== WHAT YOU HAVE TO DO ==
What you give must be exactly the lines of the material from the first through the line that contains "Careers [menuitem] (817, 1422)", inclusive, and no others.

== SOURCE RECORDS ==

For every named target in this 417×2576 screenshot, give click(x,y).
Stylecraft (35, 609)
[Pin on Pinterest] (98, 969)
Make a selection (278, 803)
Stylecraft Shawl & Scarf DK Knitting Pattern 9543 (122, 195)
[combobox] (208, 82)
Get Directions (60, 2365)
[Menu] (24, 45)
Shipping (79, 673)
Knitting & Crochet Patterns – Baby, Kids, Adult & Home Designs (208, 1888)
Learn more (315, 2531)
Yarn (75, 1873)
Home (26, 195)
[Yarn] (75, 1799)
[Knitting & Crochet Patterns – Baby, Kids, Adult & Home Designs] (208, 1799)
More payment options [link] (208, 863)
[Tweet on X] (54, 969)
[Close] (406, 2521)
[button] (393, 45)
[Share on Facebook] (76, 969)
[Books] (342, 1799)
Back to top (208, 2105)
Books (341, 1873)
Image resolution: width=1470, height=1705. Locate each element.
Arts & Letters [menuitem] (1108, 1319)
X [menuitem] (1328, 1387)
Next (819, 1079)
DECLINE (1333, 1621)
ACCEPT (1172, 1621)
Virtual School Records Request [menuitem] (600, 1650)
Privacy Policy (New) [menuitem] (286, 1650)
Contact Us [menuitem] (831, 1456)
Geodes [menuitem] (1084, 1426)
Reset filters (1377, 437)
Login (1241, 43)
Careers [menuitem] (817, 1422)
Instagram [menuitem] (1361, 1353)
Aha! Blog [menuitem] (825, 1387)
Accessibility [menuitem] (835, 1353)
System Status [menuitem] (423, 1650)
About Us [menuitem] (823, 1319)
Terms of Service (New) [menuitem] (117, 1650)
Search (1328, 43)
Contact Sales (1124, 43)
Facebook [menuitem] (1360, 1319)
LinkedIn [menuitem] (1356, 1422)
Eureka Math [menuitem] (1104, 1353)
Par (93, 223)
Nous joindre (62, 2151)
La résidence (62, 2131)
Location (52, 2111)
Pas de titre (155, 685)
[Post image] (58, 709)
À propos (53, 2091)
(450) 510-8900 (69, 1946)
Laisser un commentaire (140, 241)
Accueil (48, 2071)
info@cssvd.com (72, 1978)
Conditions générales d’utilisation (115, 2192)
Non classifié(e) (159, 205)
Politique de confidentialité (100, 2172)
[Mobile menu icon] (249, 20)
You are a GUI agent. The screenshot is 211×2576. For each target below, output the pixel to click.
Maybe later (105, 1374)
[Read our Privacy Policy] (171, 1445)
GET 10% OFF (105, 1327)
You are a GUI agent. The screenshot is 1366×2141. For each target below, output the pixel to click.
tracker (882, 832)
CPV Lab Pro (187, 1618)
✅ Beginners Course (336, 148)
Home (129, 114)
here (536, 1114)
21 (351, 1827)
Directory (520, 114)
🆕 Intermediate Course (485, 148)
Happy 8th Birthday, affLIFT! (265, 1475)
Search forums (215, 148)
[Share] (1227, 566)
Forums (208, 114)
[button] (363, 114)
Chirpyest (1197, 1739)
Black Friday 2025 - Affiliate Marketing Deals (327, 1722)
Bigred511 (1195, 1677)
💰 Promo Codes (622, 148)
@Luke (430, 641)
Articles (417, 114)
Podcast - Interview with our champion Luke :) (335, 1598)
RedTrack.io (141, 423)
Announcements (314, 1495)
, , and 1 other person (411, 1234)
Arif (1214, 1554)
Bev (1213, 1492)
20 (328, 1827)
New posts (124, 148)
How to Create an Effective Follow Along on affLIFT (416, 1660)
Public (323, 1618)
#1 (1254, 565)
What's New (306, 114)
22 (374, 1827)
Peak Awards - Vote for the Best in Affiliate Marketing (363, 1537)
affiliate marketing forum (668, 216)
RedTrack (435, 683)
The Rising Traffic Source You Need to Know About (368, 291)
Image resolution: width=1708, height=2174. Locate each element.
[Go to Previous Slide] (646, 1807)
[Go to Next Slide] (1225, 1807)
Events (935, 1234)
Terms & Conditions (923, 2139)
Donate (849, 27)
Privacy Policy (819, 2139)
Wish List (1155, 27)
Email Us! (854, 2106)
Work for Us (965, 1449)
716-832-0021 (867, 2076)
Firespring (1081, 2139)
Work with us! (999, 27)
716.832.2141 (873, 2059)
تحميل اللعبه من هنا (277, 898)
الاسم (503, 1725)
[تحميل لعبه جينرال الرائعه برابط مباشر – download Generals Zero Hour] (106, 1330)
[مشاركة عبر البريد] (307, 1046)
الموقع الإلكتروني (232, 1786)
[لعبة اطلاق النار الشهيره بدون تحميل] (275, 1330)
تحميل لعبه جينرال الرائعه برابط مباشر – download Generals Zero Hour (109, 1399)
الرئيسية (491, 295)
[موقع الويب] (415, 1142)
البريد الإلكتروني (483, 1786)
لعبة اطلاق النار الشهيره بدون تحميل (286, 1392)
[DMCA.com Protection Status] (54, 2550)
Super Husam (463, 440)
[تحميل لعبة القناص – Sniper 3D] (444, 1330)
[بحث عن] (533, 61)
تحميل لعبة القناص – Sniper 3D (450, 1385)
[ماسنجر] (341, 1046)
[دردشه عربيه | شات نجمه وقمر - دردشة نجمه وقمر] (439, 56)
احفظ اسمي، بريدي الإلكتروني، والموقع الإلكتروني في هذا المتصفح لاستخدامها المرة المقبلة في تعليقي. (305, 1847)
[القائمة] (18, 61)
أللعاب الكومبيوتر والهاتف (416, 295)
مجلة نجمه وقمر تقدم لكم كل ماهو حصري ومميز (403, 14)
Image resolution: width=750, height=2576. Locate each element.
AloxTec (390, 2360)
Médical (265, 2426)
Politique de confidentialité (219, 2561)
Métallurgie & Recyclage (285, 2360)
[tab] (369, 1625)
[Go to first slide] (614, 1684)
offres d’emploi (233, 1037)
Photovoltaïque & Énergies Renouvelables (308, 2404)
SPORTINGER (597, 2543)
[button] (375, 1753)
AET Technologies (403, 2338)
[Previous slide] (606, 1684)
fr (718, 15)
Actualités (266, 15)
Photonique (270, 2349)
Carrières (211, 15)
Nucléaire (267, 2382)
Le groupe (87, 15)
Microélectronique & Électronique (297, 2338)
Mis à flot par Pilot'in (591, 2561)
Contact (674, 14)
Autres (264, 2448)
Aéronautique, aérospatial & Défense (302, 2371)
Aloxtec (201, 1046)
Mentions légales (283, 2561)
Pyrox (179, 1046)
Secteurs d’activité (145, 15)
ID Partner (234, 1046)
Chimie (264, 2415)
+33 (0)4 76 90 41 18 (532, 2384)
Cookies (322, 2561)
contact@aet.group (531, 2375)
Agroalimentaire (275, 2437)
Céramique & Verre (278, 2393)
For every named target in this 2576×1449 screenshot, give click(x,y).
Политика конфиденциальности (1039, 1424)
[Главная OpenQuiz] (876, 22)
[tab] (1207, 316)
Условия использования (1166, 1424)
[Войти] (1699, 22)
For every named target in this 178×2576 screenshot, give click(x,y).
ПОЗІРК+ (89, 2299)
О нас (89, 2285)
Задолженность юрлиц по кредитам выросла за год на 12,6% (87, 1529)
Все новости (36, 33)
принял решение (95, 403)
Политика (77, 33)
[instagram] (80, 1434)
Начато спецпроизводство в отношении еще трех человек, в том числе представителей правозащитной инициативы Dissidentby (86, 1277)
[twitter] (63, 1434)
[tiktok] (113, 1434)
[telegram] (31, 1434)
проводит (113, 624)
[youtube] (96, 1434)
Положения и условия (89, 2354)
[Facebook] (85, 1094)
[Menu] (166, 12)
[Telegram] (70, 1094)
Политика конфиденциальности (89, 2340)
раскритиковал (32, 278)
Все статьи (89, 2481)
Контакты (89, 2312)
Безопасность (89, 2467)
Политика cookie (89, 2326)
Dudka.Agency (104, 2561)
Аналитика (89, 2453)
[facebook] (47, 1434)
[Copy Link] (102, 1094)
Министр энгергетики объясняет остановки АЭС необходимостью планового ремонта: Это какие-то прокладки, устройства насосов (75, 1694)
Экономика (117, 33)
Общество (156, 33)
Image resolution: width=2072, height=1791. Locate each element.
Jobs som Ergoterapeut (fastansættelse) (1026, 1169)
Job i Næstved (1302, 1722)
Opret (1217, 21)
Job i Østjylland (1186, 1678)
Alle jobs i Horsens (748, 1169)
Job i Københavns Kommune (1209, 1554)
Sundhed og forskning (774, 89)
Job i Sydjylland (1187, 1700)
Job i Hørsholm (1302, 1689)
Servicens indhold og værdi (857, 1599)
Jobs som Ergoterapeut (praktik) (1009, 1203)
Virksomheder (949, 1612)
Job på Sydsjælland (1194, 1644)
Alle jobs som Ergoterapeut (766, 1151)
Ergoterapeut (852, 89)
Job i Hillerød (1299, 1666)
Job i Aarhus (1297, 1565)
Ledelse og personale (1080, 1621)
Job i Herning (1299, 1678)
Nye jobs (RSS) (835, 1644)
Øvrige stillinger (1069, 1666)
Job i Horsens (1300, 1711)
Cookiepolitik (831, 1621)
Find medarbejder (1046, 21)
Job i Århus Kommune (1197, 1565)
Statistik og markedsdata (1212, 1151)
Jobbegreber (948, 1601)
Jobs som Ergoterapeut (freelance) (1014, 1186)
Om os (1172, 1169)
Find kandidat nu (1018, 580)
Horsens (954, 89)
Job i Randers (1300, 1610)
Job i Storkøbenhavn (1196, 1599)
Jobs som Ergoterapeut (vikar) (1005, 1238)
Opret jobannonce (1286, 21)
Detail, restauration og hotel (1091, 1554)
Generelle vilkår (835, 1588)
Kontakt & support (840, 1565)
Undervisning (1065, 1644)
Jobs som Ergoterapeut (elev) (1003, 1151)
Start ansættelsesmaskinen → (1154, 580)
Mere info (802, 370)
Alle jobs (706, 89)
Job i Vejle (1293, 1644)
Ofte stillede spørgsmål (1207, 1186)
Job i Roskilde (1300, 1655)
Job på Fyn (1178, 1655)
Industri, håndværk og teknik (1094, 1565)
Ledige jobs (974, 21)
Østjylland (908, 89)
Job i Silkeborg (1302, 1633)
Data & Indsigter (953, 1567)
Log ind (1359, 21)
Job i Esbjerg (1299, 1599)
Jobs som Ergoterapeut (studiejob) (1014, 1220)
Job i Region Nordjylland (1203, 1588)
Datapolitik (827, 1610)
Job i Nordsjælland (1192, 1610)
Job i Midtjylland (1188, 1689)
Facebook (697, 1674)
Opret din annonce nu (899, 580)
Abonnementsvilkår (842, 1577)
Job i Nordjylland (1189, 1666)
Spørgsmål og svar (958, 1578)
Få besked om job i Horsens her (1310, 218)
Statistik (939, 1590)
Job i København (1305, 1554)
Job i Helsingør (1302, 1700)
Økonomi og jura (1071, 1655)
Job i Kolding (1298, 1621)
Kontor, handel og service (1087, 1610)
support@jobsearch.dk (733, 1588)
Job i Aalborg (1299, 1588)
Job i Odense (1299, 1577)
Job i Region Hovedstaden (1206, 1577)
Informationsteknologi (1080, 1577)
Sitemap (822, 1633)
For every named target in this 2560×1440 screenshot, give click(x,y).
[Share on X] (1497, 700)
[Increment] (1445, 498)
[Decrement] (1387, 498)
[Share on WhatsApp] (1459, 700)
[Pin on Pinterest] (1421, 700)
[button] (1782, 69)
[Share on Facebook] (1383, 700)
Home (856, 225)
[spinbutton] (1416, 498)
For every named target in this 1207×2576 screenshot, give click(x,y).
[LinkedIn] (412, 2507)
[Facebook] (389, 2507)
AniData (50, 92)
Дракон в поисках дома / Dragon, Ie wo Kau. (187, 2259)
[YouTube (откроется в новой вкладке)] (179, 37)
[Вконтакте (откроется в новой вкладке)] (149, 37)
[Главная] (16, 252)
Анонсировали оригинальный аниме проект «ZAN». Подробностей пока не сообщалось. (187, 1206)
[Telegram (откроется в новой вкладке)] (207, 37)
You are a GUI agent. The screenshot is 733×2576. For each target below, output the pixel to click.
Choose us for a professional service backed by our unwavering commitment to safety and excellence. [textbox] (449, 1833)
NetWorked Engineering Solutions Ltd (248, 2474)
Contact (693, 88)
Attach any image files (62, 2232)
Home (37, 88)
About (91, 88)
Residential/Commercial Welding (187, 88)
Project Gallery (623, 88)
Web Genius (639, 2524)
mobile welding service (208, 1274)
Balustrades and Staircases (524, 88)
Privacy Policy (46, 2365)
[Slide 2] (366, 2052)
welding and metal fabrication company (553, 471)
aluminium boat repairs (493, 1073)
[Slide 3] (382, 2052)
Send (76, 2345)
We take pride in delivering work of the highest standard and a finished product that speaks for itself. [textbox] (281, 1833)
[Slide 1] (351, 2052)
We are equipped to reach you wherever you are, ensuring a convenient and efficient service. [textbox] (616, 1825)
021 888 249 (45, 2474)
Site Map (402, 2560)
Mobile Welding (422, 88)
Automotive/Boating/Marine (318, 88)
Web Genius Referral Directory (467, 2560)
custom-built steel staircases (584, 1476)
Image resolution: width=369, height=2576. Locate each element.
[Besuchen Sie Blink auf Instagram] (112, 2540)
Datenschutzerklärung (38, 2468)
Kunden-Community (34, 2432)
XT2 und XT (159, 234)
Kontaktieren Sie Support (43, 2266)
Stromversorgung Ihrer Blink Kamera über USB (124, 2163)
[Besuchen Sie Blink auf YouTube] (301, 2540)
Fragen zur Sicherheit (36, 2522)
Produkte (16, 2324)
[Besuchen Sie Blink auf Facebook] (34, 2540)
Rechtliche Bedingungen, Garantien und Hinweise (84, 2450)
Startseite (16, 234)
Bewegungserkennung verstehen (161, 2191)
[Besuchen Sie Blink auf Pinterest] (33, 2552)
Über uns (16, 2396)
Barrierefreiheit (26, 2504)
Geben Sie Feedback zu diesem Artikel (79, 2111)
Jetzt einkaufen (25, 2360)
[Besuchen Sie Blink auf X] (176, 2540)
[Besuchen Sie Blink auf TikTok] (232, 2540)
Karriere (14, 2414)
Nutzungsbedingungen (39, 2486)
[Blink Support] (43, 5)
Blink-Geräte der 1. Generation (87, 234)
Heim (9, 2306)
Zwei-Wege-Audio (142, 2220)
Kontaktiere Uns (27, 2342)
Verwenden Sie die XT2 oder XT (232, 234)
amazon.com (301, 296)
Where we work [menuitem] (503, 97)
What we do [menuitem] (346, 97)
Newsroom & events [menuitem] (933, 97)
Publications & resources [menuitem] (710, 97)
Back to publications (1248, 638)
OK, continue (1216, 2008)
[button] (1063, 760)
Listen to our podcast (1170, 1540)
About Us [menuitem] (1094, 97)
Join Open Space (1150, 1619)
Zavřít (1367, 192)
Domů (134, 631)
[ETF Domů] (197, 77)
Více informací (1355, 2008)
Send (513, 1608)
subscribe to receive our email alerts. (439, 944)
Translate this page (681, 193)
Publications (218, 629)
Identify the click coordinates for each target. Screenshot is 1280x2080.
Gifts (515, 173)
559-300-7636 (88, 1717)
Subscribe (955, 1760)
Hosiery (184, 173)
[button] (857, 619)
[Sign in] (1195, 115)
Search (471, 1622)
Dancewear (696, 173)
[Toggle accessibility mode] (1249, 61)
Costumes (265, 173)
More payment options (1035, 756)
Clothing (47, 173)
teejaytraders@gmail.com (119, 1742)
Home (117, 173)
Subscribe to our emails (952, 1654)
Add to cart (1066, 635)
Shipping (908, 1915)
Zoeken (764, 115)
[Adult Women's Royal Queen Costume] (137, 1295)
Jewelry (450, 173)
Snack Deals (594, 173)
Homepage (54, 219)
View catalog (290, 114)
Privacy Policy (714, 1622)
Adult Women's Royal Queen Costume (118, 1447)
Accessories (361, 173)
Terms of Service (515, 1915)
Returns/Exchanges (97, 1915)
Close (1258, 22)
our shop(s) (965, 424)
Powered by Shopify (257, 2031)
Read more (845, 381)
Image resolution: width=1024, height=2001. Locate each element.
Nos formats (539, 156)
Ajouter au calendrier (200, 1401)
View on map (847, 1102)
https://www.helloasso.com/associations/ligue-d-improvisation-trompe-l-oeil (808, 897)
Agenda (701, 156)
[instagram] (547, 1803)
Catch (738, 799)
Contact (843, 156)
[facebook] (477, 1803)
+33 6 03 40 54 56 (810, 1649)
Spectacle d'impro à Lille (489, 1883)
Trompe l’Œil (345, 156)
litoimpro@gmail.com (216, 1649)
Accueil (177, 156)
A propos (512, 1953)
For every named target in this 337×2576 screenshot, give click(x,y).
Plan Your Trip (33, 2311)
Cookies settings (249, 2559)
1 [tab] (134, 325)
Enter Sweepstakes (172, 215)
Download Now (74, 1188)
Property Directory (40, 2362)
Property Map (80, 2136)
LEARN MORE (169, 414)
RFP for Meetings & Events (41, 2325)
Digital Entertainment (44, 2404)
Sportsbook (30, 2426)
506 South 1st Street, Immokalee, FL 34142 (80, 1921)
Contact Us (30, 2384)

== ANSWER TO THIS TASK ==
For every named target in this 417×2576 screenshot, give click(x,y).
Stylecraft (35, 609)
[Pin on Pinterest] (98, 969)
Make a selection (278, 803)
Stylecraft Shawl & Scarf DK Knitting Pattern 9543 (122, 195)
[combobox] (208, 82)
Get Directions (60, 2365)
[Menu] (24, 45)
Shipping (79, 673)
Knitting & Crochet Patterns – Baby, Kids, Adult & Home Designs (208, 1888)
Learn more (315, 2531)
Yarn (75, 1873)
Home (26, 195)
[Yarn] (75, 1799)
[Knitting & Crochet Patterns – Baby, Kids, Adult & Home Designs] (208, 1799)
More payment options [link] (208, 863)
[Tweet on X] (54, 969)
[Close] (406, 2521)
[button] (393, 45)
[Share on Facebook] (76, 969)
[Books] (342, 1799)
Back to top (208, 2105)
Books (341, 1873)
Image resolution: width=1470, height=1705. Locate each element.
Arts & Letters [menuitem] (1108, 1319)
X [menuitem] (1328, 1387)
Next (819, 1079)
DECLINE (1333, 1621)
ACCEPT (1172, 1621)
Virtual School Records Request [menuitem] (600, 1650)
Privacy Policy (New) [menuitem] (286, 1650)
Contact Us [menuitem] (831, 1456)
Geodes [menuitem] (1084, 1426)
Reset filters (1377, 437)
Login (1241, 43)
Careers [menuitem] (817, 1422)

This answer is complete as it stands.